### 作業指示 1
下のページ抜粋のうち、「IntelのGPUコアのEU(Execution Unit)は、もともと、パックド(Packed)/Array of」から始まり「くなる。トレードオフがある。」まで続く部分を、「ダイエリア」を「ダイ面積」に置き換えて修正して示すこと。
### 作業指示 2
下のリストの全行を、空行を除き、「番号」と「行」の2列からなるMarkdownの表に書き直すこと。画像は表に含めない。

### ページ抜粋
------------------------------------------------

メディアプロセッシングの思想が大きく変わった

 IntelのGPUコアのEU(Execution Unit)は、もともと、パックド(Packed)/Array of Structures(AOS)型の実行スタイルと、スカラ(Scalar)/Structure of Arrays(SOA)型の実行スタイルのどちらも取ることができた。また、ベクタの粒度も可変で、さまざまなデータタイプやデータ精度に柔軟に対応できる仕組みを持っていた。この構造のため、Intel GPUコアは、メディア処理が得意で、Intel GPUのメディアエンジンも、EUでの処理を前提としていた。

 具体的には、メディアエンジン側が「Video Front-End(VFE)」を使ってEUにメディア処理を渡すようになっていた。また、GPUコア側にも、テクスチャユニットと並列にメディアデータ専用のフェッチ&加工ユニットを備えていた。しかし、Intelは汎用コンピューティングなどの性能を重視したためか、SkylakeからはEUの実行スタイルをスカラ/SOAだけにした。そのため、メディア処理では電力効率が低下した可能性がある。

 EUでの処理はスケーラブルでありダイエリアを増やさないで済む。それに対して、固定機能ユニットを搭載すると、メディア処理で高いスループットを実現しようとするとダイエリアを大きく占有される。電力消費は、汎用のEUで処理するより、固定機能ユニットの処理の方が低くなる。トレードオフがある。

ビデオのデコードとエンコードの機能は大幅に強化された
IntelのメディアエンジンのMFXとVQEに固定機能ハードウェアが追加された
低電力版のCPUでも優れたビデオデコード/エンコード機能を発揮する
ビデオ処理が専用ハードウェア化

 Intelは、現在、微細化によりシリコンダイエリアは増やす余裕が生まれており、専用化した固定ユニットを増やすことができる。Intel CPUは、PCへの性能要求が低いため、ダイが小型化する傾向が続いており、Intelはウェハ生産数に対して、PC CPUのダイによるウェハ消費が少なくなりつつある。つまり、Intelは、製造キャパシティの視点からは、CPUのダイを増やすことができる。

------------------------------------------------

### リスト内容
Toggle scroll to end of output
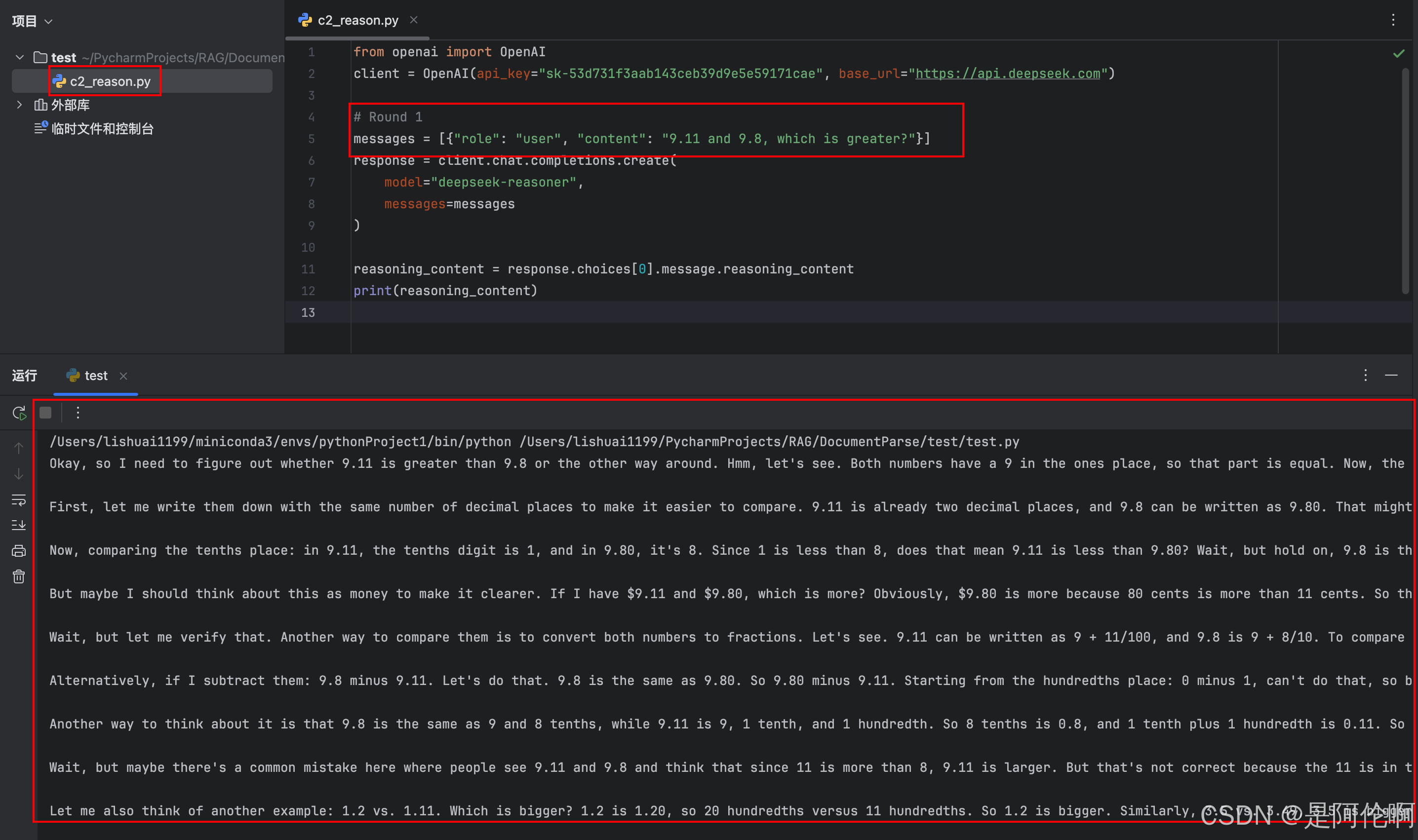The height and width of the screenshot is (840, 1418). click(19, 525)
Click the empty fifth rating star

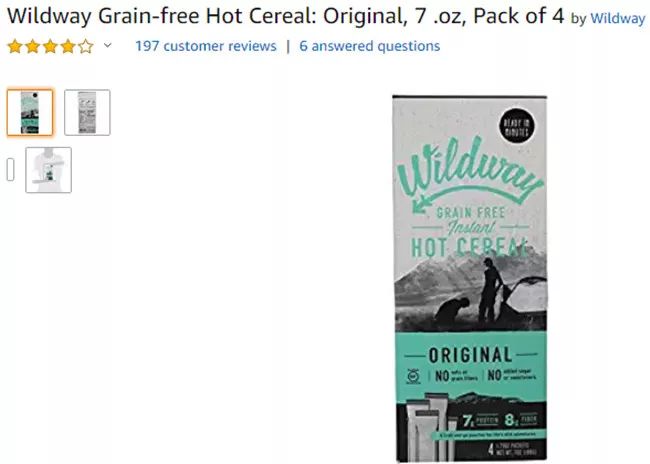[85, 46]
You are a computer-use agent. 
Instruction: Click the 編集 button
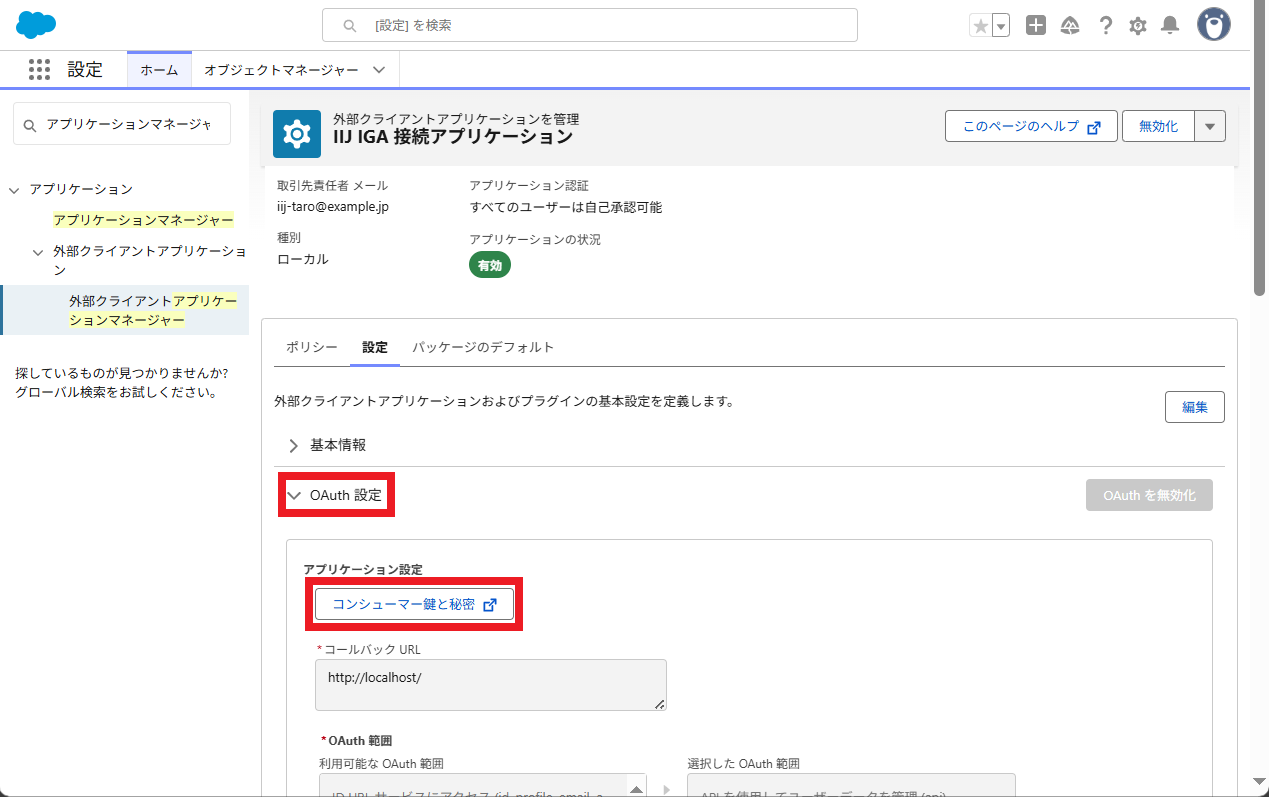pos(1194,407)
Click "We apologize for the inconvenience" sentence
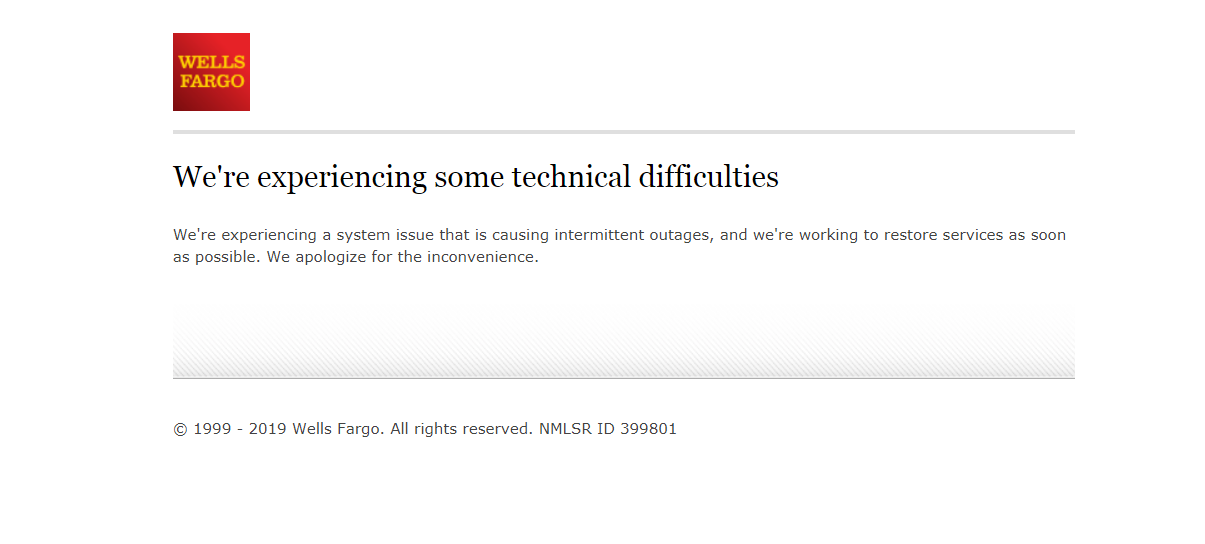 coord(402,257)
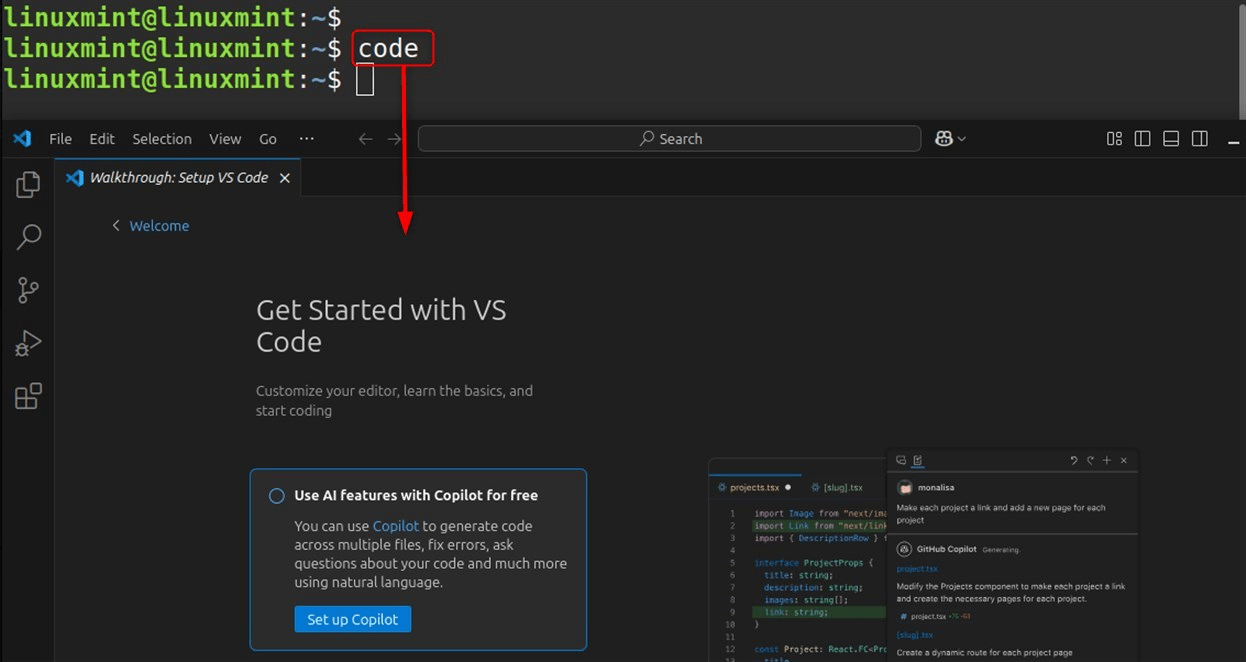Screen dimensions: 1246x662
Task: Toggle the secondary side bar layout icon
Action: click(x=1200, y=139)
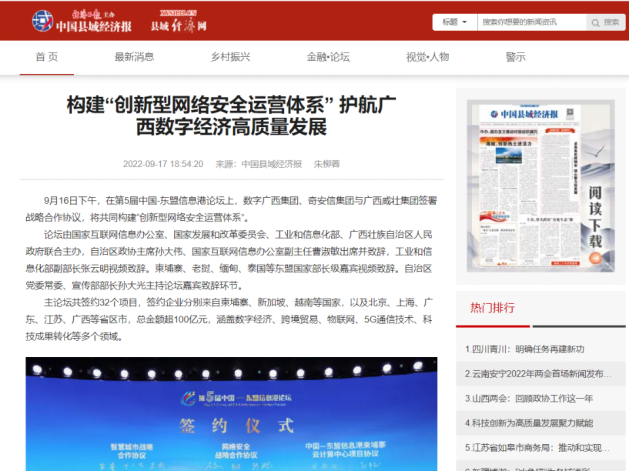Screen dimensions: 629x471
Task: Click the 县域经济网 logo in header
Action: [x=178, y=20]
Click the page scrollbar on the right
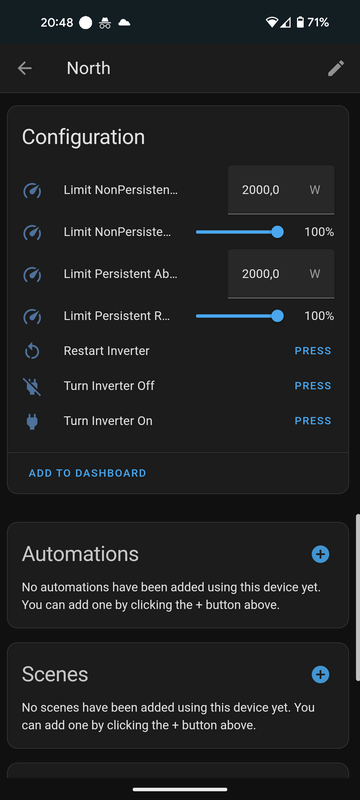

------------------------------------------------

### 回答 1
IntelのGPUコアのEU(Execution Unit)は、もともと、パックド(Packed)/Array of Structures(AOS)型の実行スタイルと、スカラ(Scalar)/Structure of Arrays(SOA)型の実行スタイルのどちらも取ることができた。また、ベクタの粒度も可変で、さまざまなデータタイプやデータ精度に柔軟に対応できる仕組みを持っていた。この構造のため、Intel GPUコアは、メディア処理が得意で、Intel GPUのメディアエンジンも、EUでの処理を前提としていた。

 具体的には、メディアエンジン側が「Video Front-End(VFE)」を使ってEUにメディア処理を渡すようになっていた。また、GPUコア側にも、テクスチャユニットと並列にメディアデータ専用のフェッチ&加工ユニットを備えていた。しかし、Intelは汎用コンピューティングなどの性能を重視したためか、SkylakeからはEUの実行スタイルをスカラ/SOAだけにした。そのため、メディア処理では電力効率が低下した可能性がある。

 EUでの処理はスケーラブルでありダイ面積を増やさないで済む。それに対して、固定機能ユニットを搭載すると、メディア処理で高いスループットを実現しようとするとダイ面積を大きく占有される。電力消費は、汎用のEUで処理するより、固定機能ユニットの処理の方が低くなる。トレードオフがある。

### 回答 2
| 番号 | 行 |
|---|---|
| 1 | Toggle scroll to end of output |
| 2 | The height and width of the screenshot is (840, 1418). click(19, 525) |
| 3 | Click the empty fifth rating star |
| 4 | [85, 46] |
| 5 | You are a computer-use agent.  |
| 6 | Instruction: Click the 編集 button |
| 7 | pos(1194,407) |
| 8 | Click "We apologize for the inconvenience" sentence |
| 9 |  coord(402,257) |
| 10 | Screen dimensions: 1246x662 |
| 11 | Task: Toggle the secondary side bar layout icon |
| 12 | Action: click(x=1200, y=139) |
| 13 | Screen dimensions: 629x471 |
| 14 | Task: Click the 县域经济网 logo in header |
| 15 | Action: [x=178, y=20] |
| 16 | Click the page scrollbar on the right |